Jim Gavin regards Dublin’s All-Ireland final opponents Kerry as a team of the now, not the future. At yesterday afternoon’s final press conference in Parnell Park, Gavin was fulsome in his praise for Peter Keane’s team.
“They’ve had a lot of experience with that core group and their time is right now, it’s not next year. They are on the money and we’re going to have to execute a performance to try and be up there with them, and hopefully up there at the end.”
Referencing the counties’ Division 1 meeting in Tralee six months ago, Gavin spoke of Kerry’s energy. “We got a real close look at them on the second of February, early February anyway, when we played them.

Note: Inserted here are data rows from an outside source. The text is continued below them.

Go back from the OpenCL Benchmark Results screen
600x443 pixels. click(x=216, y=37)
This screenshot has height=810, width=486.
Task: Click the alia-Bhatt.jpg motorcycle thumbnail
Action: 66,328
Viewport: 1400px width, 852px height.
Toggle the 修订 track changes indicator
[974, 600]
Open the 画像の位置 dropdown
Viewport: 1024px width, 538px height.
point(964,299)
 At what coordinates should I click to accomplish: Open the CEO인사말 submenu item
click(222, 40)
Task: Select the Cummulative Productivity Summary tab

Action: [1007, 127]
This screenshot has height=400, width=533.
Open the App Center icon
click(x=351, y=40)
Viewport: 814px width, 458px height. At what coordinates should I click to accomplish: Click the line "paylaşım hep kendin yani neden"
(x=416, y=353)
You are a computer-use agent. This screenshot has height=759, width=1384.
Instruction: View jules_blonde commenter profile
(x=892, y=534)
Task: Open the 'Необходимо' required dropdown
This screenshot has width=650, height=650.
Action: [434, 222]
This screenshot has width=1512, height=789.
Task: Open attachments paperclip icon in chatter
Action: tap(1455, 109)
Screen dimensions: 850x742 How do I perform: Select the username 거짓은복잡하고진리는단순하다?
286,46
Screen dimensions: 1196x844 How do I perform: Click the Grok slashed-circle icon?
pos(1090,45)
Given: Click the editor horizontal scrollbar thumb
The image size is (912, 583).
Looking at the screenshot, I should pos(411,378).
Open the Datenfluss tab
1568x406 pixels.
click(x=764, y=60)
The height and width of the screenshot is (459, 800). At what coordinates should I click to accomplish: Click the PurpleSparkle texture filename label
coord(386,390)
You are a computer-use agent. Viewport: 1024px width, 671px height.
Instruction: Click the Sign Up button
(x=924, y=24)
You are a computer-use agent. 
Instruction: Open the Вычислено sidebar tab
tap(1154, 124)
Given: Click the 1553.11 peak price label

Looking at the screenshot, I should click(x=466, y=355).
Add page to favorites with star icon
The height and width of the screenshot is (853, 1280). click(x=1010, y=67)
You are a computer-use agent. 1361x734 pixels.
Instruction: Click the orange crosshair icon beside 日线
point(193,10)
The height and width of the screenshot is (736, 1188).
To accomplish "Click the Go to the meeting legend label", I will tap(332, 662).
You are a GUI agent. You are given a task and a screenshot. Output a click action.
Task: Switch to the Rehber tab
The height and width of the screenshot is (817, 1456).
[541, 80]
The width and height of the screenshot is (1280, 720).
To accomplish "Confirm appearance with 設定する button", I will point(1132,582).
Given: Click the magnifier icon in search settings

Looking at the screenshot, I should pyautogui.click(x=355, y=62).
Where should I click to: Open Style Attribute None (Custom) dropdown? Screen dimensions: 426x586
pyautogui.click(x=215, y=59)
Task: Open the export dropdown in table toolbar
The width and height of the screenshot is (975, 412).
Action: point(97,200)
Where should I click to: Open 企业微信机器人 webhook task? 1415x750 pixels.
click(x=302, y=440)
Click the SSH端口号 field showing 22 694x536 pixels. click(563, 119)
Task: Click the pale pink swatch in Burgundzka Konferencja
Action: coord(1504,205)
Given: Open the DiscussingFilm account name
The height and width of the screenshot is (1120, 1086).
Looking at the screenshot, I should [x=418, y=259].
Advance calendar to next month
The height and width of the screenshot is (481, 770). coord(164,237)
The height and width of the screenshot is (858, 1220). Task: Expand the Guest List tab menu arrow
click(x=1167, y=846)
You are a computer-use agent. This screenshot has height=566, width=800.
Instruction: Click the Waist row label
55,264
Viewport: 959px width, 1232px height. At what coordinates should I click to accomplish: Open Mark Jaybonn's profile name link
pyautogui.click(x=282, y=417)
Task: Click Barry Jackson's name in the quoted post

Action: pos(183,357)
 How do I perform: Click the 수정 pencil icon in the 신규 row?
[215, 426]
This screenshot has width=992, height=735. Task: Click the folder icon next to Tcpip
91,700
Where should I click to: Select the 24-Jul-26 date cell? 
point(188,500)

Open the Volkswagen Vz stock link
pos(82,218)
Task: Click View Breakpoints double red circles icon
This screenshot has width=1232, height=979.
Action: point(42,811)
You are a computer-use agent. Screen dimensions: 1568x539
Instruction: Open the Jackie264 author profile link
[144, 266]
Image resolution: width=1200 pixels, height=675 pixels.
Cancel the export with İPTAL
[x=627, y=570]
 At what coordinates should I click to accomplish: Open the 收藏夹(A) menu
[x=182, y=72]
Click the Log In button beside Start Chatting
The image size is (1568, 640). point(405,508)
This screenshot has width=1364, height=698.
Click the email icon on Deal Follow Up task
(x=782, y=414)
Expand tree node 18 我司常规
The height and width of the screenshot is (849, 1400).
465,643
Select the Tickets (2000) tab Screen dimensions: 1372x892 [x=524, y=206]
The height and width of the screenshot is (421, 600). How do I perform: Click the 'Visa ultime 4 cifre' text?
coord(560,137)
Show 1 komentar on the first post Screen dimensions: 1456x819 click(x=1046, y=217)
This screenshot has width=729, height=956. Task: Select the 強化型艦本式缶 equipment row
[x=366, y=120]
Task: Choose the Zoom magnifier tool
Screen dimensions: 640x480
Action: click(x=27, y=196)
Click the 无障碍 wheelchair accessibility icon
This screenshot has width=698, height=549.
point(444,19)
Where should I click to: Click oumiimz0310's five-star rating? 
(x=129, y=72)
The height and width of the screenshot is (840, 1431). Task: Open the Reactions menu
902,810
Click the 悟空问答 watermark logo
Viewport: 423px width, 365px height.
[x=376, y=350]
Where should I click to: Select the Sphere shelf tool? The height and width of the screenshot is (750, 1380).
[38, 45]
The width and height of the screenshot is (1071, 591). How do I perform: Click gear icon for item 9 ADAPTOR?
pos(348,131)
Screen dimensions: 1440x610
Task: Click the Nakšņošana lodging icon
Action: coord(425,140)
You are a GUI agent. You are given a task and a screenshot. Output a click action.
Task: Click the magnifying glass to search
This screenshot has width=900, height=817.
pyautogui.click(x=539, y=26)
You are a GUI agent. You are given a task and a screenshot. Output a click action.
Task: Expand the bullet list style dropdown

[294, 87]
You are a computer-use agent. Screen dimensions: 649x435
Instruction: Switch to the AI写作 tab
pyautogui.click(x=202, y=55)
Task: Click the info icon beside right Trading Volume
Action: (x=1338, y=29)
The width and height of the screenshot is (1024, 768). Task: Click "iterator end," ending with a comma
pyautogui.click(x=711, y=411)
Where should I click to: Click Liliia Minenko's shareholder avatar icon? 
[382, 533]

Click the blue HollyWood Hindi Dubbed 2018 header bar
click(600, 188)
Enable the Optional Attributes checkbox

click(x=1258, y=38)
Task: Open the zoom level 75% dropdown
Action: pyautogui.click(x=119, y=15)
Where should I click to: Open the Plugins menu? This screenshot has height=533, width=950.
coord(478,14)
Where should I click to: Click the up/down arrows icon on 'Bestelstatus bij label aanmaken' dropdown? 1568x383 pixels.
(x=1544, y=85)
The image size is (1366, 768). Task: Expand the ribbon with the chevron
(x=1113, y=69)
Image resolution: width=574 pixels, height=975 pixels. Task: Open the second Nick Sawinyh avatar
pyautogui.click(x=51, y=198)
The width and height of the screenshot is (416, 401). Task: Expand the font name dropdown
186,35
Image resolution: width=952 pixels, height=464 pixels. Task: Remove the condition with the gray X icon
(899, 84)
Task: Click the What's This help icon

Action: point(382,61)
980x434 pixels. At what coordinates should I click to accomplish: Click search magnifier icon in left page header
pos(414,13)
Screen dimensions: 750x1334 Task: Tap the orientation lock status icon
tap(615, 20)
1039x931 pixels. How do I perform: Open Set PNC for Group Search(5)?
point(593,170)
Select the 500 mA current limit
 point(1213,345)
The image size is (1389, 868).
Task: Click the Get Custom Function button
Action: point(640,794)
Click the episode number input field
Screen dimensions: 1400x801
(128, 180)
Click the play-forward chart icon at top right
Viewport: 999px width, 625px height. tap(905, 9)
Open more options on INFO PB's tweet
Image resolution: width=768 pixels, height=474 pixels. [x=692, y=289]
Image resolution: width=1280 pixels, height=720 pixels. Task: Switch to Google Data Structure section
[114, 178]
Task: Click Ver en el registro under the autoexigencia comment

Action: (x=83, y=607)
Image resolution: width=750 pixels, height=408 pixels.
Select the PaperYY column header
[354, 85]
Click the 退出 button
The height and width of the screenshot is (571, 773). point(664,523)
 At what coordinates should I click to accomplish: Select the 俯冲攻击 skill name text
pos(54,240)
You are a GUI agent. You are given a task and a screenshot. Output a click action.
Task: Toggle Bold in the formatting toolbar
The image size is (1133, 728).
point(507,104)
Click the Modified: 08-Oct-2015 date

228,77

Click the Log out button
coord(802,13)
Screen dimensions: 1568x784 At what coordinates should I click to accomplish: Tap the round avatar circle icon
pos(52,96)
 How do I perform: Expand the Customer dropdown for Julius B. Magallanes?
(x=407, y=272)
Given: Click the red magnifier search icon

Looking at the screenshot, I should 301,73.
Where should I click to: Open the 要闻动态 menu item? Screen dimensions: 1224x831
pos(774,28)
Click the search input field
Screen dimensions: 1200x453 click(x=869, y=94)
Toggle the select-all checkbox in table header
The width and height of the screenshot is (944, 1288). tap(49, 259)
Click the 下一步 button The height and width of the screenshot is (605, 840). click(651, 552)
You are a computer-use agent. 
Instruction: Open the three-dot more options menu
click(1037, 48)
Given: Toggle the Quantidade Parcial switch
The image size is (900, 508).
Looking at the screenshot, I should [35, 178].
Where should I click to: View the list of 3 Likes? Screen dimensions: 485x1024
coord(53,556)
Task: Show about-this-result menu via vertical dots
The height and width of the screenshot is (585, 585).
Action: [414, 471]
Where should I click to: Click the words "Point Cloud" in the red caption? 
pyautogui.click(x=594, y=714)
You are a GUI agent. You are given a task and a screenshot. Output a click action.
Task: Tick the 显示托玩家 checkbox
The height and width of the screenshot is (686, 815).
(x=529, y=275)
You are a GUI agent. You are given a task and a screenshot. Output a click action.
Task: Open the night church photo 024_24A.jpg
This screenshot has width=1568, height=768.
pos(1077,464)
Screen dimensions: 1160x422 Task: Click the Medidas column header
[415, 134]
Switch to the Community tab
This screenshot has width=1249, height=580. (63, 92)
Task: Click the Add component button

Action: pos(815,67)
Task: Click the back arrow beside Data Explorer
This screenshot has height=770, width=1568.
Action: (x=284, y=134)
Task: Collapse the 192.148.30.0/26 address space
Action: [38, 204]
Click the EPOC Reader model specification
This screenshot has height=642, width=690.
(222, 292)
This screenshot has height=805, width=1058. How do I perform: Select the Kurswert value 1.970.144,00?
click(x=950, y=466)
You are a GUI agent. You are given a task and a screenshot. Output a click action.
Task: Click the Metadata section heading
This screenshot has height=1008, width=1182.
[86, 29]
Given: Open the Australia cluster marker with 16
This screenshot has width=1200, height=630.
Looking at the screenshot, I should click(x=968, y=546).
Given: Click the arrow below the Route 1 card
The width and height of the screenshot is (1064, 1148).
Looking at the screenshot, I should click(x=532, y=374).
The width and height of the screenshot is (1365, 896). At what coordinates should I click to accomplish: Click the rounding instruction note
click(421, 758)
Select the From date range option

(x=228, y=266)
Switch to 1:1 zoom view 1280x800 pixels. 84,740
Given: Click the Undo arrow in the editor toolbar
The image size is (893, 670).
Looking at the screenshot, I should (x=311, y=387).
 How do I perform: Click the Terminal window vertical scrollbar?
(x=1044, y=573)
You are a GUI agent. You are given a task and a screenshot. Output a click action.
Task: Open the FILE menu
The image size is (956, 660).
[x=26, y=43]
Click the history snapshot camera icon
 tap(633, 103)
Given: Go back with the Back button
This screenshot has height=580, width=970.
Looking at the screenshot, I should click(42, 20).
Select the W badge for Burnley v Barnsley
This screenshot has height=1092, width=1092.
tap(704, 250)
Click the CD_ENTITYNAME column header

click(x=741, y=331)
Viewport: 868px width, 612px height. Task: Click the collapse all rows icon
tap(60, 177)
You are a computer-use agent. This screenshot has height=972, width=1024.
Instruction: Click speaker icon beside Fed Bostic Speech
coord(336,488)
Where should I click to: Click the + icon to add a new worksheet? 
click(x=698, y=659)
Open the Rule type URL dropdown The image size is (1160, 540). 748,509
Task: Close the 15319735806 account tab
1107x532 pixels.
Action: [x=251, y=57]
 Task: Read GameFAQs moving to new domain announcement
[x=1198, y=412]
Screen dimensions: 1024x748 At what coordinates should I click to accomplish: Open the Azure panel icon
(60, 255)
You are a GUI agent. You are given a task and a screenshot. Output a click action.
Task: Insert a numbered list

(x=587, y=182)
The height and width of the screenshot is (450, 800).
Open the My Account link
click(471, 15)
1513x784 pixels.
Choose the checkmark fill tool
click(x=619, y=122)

“Obviously, they were full of running, I was acutely aware they had done a heavy pre-season back in November so that carried through, they were very fit and full of energy, and they were a very impressive side in close-up.
“That was good to see in some respects. And then to see their journey through the National League, they were very accomplished, and seeing them in the Munster games, they opened up against Cork, maybe in their first six attacks they had 1-5 on the board.
“Going into the quarter-final series, they still continued that form against Mayo, with 19 attacks and 15 points on the board, that’s impressive.
“Contrast that then to the last day in the semi-final against Tyrone, four points down at half-time and different questions asked of them and they reacted in the appropriate way and finished with aplomb. So that’s not a team that’s developing, that’s a serious team.”
Gavin expects Stephen O’Brien will be free to play against Dublin on September 1.
As for the knocks picked up by Paul Mannion and Con O’Callaghan, Gavin was reporting a clean bill of health. “Obviously, a couple of knocks, a lot of sore bodies from the semi-final. There was a lot on the line, bumps and niggles but nothing too dramatic.”
Gavin also spoke of how a photograph of the Dublin panel to face Mayo in the match programme was leaked on Friday. “I heard that, yeah. So what we do is we give it to the county board, one of our selectors does the administration of that.
"Then after that it’s whatever those protocols (are) – when it’s to be released, you’d need to check with Croke Park on that one.
“We just give it to them, I’m not particularly concerned after that. Obviously, we need to give it early in the week and there’s a lot around that in terms of the players we are dealing with, they are amateurs, they are volunteering their time, they are all going to work, there’s different dynamics that can change. I don’t get too upset about it, don’t at all, actually. It is what it is.”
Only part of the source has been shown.